Casper heard the girl approach but continued to carve, listening to the chatter of the witches and spirits arguing with each other, advising, cursing or cajoling him until her shadow fell softly over his work. The black witch, loudest and most vicious of them all in his head, spat and growled.
‘Sit down, Agnes,’ he said without looking up. She did so, just opposite him on the grass with her
legs tucked under her and leaning on her arm. He lifted his eyes to her face and the black witch howled. She was a good-looking girl. Thick dark hair hung round her shoulders in a sheet; grey eyes with a sharp edge to them. She was paler than she should be, and her lips had a whiteness to them. He knew then.

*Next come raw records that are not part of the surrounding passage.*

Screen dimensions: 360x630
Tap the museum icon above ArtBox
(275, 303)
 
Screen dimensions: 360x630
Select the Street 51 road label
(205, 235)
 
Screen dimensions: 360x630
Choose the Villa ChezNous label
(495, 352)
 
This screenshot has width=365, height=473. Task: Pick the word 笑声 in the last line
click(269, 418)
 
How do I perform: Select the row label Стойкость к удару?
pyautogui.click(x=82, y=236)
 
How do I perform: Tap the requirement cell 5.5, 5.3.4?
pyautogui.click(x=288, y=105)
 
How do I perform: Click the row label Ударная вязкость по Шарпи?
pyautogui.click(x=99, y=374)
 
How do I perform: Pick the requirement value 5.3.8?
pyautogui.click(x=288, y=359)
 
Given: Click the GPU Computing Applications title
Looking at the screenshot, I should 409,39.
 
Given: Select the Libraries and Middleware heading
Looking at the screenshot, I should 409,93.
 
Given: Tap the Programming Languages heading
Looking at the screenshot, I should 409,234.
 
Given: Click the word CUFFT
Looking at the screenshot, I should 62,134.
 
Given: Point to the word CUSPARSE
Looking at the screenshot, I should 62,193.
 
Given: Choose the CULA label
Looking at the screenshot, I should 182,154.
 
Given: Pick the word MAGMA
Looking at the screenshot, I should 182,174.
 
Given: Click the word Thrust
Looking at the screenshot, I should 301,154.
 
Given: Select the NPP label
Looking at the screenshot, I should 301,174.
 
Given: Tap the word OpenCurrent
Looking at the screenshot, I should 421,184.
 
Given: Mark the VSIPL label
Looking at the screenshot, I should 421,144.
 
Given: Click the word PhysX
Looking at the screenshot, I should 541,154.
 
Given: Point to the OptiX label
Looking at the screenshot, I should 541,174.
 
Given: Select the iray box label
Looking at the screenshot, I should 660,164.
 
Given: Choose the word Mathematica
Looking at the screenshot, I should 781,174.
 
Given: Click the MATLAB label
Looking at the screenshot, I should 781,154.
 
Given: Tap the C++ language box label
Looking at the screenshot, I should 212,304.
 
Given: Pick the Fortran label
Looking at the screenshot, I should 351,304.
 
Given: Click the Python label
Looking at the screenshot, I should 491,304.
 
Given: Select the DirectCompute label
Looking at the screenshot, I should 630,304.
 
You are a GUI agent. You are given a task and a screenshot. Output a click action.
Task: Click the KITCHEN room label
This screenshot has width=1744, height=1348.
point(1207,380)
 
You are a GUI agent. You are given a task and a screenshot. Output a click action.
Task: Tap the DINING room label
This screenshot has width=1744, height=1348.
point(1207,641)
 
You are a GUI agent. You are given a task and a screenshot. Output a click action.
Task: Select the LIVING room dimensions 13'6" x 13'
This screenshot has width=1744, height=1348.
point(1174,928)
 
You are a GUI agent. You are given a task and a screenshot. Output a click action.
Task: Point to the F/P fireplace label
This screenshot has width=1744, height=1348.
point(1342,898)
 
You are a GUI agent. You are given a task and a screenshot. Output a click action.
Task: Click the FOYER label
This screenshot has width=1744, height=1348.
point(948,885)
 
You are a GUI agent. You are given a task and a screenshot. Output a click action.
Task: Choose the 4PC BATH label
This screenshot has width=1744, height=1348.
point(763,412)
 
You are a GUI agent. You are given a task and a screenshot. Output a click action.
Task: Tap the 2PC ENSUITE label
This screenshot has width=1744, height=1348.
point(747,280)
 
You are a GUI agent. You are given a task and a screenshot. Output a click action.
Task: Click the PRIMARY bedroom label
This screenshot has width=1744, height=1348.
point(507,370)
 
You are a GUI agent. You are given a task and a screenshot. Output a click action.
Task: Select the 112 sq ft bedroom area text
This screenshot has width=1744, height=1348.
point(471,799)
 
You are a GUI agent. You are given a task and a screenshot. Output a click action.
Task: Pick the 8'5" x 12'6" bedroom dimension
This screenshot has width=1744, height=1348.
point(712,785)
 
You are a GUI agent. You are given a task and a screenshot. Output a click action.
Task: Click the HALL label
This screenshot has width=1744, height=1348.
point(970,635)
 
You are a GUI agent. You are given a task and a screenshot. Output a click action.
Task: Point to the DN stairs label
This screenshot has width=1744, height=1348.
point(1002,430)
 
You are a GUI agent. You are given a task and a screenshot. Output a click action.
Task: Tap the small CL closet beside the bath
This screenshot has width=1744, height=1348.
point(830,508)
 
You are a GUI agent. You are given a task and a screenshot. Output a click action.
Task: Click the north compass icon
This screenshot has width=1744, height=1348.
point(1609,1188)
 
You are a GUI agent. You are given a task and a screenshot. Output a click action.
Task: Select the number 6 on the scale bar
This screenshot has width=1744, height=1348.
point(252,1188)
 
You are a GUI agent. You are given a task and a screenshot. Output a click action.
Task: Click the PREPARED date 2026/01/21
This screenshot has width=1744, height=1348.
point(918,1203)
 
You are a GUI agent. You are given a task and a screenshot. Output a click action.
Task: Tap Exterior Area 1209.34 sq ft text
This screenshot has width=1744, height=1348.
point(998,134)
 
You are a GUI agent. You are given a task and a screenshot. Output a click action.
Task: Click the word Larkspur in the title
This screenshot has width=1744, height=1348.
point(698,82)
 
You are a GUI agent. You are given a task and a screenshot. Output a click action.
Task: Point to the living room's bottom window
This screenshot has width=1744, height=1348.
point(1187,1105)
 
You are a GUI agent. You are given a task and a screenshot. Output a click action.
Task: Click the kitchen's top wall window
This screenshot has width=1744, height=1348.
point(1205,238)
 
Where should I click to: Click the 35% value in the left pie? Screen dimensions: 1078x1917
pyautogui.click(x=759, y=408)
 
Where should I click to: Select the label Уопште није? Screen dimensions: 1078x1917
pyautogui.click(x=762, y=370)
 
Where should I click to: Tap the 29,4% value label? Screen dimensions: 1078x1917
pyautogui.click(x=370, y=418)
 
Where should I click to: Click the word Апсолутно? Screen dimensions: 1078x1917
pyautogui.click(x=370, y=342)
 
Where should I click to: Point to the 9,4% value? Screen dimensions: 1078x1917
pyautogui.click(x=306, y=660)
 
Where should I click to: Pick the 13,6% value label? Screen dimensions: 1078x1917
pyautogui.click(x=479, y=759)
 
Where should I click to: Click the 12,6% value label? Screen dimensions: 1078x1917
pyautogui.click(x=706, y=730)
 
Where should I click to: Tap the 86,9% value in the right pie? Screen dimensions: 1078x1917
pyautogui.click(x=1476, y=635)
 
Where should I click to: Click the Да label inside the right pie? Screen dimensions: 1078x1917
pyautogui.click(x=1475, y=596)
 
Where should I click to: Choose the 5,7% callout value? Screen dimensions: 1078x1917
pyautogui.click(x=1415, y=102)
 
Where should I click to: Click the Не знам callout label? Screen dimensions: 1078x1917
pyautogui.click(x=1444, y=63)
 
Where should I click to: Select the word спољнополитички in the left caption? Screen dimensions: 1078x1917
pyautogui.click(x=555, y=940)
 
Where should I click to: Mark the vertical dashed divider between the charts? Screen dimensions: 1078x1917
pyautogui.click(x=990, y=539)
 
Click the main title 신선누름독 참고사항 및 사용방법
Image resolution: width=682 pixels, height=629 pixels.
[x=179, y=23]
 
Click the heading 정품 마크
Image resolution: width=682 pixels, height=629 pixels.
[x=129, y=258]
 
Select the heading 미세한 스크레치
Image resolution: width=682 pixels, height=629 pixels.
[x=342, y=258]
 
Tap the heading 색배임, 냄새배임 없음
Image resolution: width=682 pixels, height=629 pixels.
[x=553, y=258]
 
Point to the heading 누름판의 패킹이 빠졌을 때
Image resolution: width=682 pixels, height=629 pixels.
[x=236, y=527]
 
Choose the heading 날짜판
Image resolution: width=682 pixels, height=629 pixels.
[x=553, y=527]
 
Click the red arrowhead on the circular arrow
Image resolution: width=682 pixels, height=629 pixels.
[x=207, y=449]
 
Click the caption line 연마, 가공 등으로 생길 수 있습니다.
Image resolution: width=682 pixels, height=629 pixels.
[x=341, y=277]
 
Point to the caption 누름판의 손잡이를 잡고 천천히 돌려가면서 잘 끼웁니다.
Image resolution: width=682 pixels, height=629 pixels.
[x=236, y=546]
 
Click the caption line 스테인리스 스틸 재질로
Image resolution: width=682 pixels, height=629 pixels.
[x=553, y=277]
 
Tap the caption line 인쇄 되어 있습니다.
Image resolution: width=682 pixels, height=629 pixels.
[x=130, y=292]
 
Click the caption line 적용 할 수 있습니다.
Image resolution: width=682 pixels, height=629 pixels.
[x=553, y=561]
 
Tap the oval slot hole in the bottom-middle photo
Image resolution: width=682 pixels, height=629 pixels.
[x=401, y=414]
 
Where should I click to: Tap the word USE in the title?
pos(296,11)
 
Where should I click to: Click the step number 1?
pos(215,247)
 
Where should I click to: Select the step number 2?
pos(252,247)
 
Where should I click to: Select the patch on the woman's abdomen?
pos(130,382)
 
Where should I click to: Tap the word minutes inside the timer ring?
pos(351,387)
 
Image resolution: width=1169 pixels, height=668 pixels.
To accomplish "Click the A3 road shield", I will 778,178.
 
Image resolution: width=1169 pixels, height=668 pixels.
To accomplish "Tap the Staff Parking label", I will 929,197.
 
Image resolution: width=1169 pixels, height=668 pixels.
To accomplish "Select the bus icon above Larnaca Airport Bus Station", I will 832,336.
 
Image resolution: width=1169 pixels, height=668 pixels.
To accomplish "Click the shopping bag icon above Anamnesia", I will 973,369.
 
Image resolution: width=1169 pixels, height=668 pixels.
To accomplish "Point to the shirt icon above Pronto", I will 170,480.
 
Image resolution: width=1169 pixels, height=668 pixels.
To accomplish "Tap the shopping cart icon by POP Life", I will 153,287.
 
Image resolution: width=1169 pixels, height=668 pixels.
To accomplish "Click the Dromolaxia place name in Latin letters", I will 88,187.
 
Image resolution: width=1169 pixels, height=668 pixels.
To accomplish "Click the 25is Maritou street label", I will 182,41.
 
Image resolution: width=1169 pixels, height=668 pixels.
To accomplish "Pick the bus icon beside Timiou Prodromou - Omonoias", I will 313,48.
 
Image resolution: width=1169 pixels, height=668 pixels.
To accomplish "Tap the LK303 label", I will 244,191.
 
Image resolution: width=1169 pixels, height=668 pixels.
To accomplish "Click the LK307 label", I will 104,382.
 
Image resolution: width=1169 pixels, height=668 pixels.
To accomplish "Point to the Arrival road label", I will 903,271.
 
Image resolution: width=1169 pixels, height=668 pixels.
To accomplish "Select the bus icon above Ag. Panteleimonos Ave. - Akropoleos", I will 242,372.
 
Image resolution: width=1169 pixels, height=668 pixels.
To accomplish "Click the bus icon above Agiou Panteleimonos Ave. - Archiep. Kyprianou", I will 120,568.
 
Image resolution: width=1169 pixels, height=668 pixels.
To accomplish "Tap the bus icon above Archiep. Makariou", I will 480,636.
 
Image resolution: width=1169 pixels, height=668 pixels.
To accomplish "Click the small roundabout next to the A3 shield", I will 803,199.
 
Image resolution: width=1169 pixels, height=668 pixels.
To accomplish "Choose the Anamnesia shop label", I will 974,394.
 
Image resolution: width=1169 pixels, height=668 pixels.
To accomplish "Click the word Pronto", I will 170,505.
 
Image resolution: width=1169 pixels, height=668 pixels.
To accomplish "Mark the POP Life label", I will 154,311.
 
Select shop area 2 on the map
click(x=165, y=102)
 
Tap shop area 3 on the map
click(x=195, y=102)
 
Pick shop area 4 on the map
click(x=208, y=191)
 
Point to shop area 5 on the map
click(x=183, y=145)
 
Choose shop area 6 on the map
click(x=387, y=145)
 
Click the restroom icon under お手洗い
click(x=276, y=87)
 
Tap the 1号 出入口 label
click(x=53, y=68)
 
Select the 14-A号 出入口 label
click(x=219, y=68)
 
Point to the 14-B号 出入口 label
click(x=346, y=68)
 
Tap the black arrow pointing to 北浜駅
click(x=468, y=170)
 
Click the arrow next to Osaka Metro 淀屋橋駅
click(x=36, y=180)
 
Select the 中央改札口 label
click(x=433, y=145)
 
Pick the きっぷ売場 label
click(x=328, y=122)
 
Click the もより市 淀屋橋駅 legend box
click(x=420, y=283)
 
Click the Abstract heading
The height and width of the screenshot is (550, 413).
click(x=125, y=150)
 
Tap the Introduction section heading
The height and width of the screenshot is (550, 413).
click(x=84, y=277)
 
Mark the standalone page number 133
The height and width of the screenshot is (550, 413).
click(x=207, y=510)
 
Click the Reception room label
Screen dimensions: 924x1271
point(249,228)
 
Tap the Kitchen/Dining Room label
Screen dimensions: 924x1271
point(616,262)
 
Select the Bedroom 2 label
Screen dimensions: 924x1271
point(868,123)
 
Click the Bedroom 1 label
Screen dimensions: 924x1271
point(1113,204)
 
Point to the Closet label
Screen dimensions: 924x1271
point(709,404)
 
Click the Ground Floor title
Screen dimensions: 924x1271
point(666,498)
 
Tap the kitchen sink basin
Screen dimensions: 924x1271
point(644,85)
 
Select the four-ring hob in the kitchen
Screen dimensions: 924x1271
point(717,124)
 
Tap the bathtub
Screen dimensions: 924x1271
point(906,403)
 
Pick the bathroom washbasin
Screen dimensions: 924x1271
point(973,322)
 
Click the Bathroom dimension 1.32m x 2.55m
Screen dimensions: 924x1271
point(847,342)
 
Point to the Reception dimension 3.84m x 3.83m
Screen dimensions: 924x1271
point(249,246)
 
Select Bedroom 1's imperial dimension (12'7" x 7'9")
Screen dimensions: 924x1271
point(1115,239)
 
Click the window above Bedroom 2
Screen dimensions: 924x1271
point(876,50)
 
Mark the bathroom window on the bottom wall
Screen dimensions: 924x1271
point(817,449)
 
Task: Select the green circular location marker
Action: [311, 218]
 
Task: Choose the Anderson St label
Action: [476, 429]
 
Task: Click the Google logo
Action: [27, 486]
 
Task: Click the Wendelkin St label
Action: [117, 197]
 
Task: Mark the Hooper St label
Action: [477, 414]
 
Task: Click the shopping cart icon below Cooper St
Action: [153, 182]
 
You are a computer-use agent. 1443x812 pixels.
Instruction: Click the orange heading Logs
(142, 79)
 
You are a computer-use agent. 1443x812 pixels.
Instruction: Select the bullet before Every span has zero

‘Well?’ he demanded. Her chin started to tremble and she put her arms around her knees. Casper continued to carve. ‘Who began it?’
‘She did.’
‘What occurred? Steal your beau, did she?’
The girl had started to rock a little. ‘I thought she was my friend, but then at the Greeup wedding in May she wouldn’t leave him alone. She’s not even pretty.’
Casper sniffed and wiped his nose on the back of his hand. ‘Such things occur, girly. No reason to start playing games you shouldn’t. You know those games have a price. Tell me what you did.’
The girl pushed back her hair from her face and lifted her eyes towards the horizon. ‘I made a poppet.’
Casper felt the air chill around him and was afraid. ‘You fed it?’
‘Blood and rue.’
‘How do you know such things?’
She looked uncomfortable. ‘They are spoken of.’
His knife ceased work for a moment. ‘So this girl we are speaking of is Stella Giles, who broke her ankle in June?’ The black witch was already howling as he asked.
‘Yes.’ She looked at him, mumbled, ‘I didn’t mean it to be so bad, but she deserved it.’
He leaned forward and pointed at her chest with his knife so that she flinched back. ‘And what do you deserve now, Agnes? This is hateful work. You get snubbed by some lad, then young Stella isn’t able to work for a month. I should have known there was something in it, her taking so long to heal. You might have killed her.’ He spat on the ground. ‘You’ll have to pay it back, my girl, or it’ll go rotten on you — on you and in you.’ He paused, picking up the threads of talk from the arguing voices in his head. ‘Such matters are black. Tonight, no fireworks. Dig up the doll and take it up Swineside. Wash it in running water, and wash it well. Gather rowan and hazel enough to pack round it tight, tight — and bury it. Then you sit and you pray over it for forgiveness and think on what you have done. Never let me hear tell of you playing with such things again. Till dawn, mind — no creeping off. We’ll find a way for you to pay what you owe to Stella too, but first the lines must be straightened out.’